Excerpted records:
— BEGIN —
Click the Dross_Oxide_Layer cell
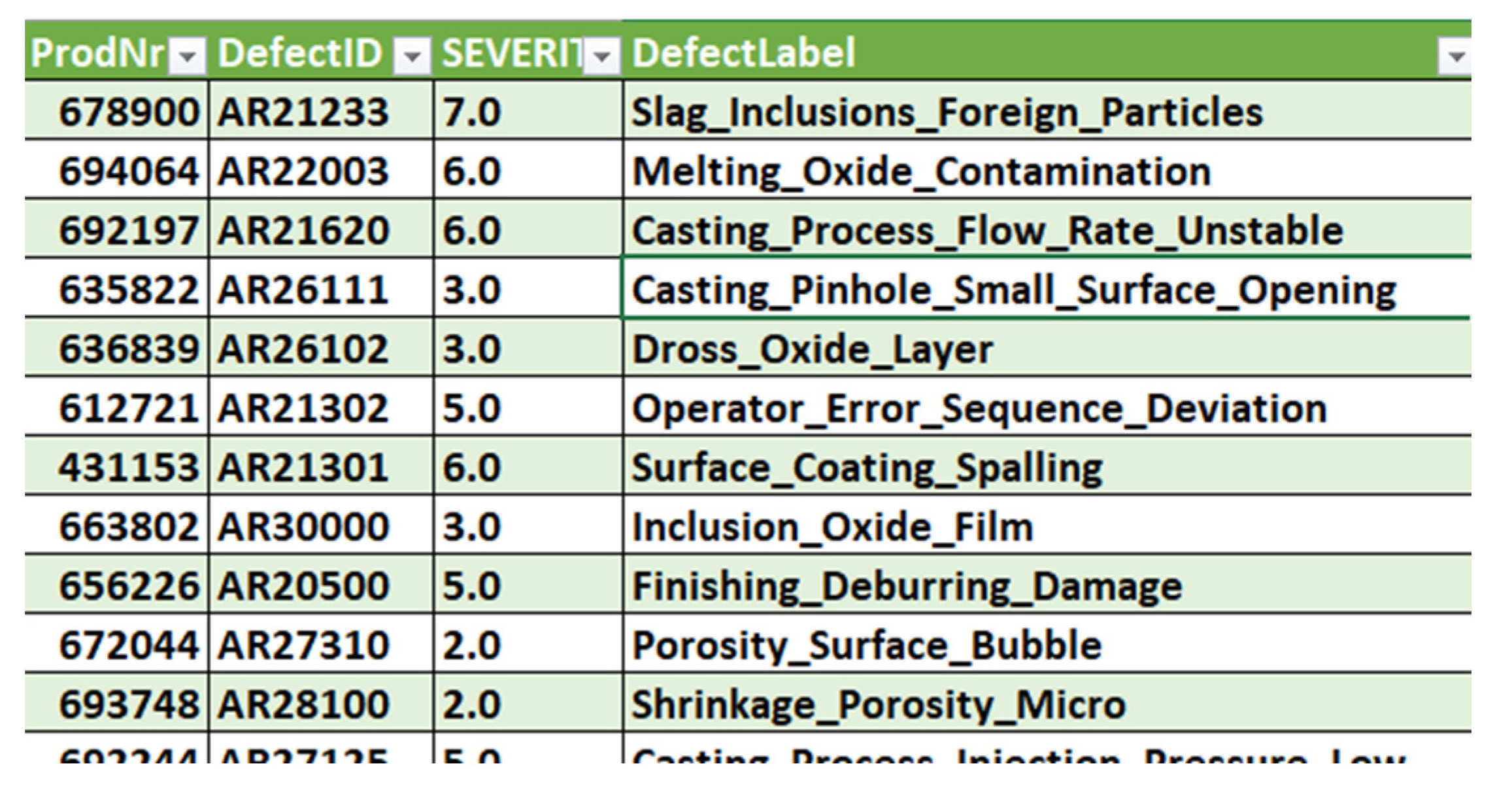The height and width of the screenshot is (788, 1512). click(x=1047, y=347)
— END —
— BEGIN —
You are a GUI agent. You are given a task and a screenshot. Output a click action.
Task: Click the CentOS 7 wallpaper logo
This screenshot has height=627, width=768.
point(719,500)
— END —
Exercise objective: Output the stretch from the line that contains "You are a GUI" through the line that contains "point(719,500)", reproducing every line in that range without alteration.

Response to this task:
You are a GUI agent. You are given a task and a screenshot. Output a click action.
Task: Click the CentOS 7 wallpaper logo
This screenshot has height=627, width=768.
point(719,500)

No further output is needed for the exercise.